Chef is a fantastic system for maintaining server configurations, but it had one fatal flaw... It didn't work seamlessly with VMware Workstation or Fusion! The humanity! This had to be fixed.
It is.
This plugin, once installed, will let you test your deployments against a Workstation/Fusion VM, which it will happily create for you, based on a template VM you provide.
It works with Chef Server, so install that or sign up for Hosted Chef (it's free for up to 5 nodes!).
You'll need a modern Chef. This is tested with Chef 11.4.4. So, something like that, or newer.
You will need the very latest major version of Workstation > 9.0, or Fusion > 5.0.
You will need to create a VM that you will use as a base for your server. A good, freshly installed Linux VM (say, Ubuntu Server, or CentOS) is your best bet. You'll need the following on it:
- A user with sudo permissions to log into.
- SSH access enabled.
- VMware Tools installed.
- A Chef Knife bootstrap template file that's compatible.
That's it. Power it off once it's set up, and don't touch it again. It's a template now.
All set up? Good, let's begin playing with knives.
To install knife-wsfusion, run:
$ gem install knife-wsfusion
You may have to put sudo
in front of that, depending on your setup.
Verify that worked with:
$ knife --help | grep wsfusion
You should see knife wsfusion create
. I'm going to assume that worked.
At this point, you should have your template VM set up with a login and password that has sudo permissions. For the examples below, I'm assuming the following:
- Your VM is at
$HOME/VMs/CentOS-Template/
- Your username is
vmwarevm
. - Your password is also
vmwarevm
. (Please use something more secure in practice.) - Your new VM name is going to be called "Wordpress." (This will be created for you.)

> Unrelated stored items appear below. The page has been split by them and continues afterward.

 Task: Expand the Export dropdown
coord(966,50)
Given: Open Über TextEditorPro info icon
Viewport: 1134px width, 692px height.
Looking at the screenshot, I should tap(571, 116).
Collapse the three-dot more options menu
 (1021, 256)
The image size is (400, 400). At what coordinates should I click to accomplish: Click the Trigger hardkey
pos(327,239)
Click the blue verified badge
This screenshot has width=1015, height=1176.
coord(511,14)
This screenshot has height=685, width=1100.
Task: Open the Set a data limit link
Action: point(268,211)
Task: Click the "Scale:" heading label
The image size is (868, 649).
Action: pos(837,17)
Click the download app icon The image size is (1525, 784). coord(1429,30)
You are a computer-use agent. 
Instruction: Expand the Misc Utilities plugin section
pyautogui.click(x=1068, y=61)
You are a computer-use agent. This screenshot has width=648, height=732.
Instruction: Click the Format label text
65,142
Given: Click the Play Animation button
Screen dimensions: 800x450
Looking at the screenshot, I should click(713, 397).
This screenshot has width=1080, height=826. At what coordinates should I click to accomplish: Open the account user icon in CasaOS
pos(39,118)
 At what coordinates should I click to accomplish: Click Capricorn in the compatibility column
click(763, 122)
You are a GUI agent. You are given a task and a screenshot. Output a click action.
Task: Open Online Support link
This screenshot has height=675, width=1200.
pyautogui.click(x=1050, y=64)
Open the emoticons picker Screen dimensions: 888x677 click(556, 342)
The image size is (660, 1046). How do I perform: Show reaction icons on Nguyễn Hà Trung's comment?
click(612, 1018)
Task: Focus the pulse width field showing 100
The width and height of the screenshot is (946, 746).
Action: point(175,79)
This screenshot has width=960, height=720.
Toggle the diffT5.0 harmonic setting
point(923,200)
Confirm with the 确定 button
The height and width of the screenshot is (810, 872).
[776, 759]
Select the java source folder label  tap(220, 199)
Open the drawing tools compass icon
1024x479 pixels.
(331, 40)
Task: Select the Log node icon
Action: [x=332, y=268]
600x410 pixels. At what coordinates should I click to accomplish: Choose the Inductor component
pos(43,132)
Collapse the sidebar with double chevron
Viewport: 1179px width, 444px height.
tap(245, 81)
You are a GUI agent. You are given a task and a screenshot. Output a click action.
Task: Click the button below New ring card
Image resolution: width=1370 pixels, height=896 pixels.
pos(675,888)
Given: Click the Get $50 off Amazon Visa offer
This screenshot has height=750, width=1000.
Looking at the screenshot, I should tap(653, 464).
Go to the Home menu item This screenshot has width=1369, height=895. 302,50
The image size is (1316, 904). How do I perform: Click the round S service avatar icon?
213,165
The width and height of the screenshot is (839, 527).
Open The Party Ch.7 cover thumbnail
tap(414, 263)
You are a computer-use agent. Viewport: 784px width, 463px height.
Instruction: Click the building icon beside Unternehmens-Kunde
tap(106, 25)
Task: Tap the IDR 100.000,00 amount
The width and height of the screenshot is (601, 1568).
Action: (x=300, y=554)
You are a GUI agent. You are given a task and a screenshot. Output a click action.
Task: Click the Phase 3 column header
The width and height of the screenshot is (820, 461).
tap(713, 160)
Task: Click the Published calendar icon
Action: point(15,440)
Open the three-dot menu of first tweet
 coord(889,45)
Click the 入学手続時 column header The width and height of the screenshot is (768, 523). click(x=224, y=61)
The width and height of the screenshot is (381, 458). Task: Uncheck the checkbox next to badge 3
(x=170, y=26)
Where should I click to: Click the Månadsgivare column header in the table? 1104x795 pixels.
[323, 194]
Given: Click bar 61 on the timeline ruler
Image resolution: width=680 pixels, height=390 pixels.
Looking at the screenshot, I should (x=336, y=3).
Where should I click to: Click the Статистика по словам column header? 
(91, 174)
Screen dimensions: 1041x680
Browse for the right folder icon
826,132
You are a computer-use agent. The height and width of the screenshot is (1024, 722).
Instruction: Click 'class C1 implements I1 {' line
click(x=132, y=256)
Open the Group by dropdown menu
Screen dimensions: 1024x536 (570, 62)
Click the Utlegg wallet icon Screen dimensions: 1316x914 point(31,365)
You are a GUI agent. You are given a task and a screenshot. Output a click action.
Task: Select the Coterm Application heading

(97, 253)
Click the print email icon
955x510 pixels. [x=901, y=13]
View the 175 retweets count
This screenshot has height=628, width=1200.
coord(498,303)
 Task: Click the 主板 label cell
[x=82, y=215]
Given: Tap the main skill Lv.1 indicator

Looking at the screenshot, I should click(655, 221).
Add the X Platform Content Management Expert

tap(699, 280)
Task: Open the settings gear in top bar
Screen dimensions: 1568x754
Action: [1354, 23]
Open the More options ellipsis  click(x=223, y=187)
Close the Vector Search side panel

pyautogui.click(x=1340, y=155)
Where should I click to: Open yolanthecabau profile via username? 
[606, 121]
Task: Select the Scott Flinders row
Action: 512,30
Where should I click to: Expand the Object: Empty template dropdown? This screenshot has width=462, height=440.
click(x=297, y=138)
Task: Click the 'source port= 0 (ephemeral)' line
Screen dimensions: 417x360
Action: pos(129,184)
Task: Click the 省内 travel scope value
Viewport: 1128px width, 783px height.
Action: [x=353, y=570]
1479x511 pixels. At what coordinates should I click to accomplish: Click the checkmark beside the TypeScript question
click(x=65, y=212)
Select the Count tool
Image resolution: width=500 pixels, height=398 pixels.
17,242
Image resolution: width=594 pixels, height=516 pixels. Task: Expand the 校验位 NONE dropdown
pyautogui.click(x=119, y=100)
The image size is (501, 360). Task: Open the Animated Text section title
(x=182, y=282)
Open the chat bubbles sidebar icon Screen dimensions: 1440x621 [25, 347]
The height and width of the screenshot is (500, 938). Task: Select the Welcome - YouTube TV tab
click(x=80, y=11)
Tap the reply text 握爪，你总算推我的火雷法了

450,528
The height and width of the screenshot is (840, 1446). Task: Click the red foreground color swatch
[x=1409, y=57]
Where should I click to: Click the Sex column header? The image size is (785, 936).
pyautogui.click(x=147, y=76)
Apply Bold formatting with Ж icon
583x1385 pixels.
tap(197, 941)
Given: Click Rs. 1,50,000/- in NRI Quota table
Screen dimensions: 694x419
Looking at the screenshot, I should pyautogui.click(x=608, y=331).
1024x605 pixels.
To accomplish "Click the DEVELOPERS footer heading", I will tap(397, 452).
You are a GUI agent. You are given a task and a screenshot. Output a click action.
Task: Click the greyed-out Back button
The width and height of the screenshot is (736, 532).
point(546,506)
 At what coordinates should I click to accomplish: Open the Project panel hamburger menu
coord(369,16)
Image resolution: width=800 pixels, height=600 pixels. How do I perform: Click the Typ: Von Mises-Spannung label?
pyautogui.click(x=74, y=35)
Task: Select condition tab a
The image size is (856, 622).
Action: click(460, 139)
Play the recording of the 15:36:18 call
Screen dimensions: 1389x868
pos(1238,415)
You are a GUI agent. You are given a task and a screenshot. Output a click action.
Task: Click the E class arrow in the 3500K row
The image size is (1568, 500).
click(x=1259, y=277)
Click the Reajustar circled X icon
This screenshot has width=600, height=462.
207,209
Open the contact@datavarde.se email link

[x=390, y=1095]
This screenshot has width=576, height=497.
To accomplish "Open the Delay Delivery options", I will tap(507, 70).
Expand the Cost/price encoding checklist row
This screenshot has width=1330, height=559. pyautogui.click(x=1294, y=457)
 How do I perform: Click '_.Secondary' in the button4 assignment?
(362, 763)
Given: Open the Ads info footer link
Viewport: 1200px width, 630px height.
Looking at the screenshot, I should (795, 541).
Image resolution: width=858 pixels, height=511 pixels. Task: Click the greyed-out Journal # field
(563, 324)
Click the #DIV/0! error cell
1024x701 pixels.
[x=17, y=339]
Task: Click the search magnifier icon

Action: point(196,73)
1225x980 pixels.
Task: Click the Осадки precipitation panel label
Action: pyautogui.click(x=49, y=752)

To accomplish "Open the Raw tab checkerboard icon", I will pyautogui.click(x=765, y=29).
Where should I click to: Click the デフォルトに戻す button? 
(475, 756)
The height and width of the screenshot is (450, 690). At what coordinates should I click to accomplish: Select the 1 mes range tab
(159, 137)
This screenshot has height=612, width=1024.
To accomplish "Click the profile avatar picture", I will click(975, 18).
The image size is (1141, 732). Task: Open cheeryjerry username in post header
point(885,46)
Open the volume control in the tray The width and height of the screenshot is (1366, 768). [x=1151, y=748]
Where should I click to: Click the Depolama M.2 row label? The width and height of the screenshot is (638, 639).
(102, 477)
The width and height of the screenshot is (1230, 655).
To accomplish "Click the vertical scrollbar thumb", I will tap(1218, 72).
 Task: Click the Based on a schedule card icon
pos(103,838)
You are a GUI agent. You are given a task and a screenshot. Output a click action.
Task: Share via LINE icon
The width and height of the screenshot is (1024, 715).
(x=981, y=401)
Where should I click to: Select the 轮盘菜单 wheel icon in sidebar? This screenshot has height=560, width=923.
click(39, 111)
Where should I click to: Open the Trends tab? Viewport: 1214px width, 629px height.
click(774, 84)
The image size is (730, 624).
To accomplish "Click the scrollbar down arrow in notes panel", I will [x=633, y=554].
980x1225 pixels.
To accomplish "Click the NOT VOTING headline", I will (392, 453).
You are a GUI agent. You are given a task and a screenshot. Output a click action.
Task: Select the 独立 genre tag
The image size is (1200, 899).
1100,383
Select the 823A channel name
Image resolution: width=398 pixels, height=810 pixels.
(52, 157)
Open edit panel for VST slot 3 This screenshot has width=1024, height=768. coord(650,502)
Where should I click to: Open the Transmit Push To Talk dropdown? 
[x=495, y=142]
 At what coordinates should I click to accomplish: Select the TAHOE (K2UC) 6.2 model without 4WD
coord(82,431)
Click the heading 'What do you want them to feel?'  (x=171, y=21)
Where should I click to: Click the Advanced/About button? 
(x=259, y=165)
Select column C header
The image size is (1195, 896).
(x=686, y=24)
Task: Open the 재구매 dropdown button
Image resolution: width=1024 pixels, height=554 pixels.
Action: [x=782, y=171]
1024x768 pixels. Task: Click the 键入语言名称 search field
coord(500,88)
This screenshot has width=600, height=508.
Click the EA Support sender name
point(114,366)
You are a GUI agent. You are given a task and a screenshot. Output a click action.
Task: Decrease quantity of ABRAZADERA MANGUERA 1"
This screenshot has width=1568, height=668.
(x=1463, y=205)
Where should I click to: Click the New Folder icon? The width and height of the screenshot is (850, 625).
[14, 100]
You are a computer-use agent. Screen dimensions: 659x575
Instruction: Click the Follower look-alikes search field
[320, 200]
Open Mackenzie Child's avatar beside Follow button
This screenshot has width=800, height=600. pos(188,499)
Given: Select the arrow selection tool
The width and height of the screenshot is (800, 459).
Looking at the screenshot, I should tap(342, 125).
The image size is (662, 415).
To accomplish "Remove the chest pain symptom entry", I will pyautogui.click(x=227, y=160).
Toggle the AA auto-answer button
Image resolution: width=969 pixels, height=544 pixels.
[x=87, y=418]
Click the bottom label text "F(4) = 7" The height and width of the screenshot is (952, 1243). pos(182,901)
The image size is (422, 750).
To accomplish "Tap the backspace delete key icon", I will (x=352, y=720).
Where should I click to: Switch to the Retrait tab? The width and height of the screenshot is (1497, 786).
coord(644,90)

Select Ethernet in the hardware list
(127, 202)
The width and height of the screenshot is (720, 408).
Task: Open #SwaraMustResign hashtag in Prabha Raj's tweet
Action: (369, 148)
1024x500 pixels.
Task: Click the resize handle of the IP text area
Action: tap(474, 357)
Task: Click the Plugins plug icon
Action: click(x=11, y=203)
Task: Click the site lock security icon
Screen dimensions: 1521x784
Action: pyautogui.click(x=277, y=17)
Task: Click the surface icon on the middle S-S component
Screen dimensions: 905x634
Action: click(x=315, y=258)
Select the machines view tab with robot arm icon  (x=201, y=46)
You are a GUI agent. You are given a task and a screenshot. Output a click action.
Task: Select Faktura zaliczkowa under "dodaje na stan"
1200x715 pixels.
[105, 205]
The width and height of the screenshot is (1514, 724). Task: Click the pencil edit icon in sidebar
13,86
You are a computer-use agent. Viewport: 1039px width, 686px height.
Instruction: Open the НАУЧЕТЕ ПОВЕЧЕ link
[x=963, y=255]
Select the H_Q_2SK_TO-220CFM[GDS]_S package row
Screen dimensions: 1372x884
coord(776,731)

- You have a Chef Knife bootstrap template file for the OS you're installing into. Chef provides a few samples. This is basically what you use to get all the right stuff installed into a new VM.
- You have an account on Hosted Chef, and your configuration is all set up.
- You have a deployment with a runlist all set up. I'm going to use
recipe[wordpress]
as the sample runlist.
Okay, good. Let's kick this pig.
$ knife wsfusion create \
--vm-name=Wordpress \
--vm-source-path=$HOME/VMs/CentOS-Template \
--ssh-user=vmwarevm \
--ssh-password=vmwarevm \
--template-file=/path/to/centos.erb \
--run-list="recipe[wordpress]"
That should run for a while, with lots of standard Chef output. Hopefully without any errors (if there are any, it's probably your fault).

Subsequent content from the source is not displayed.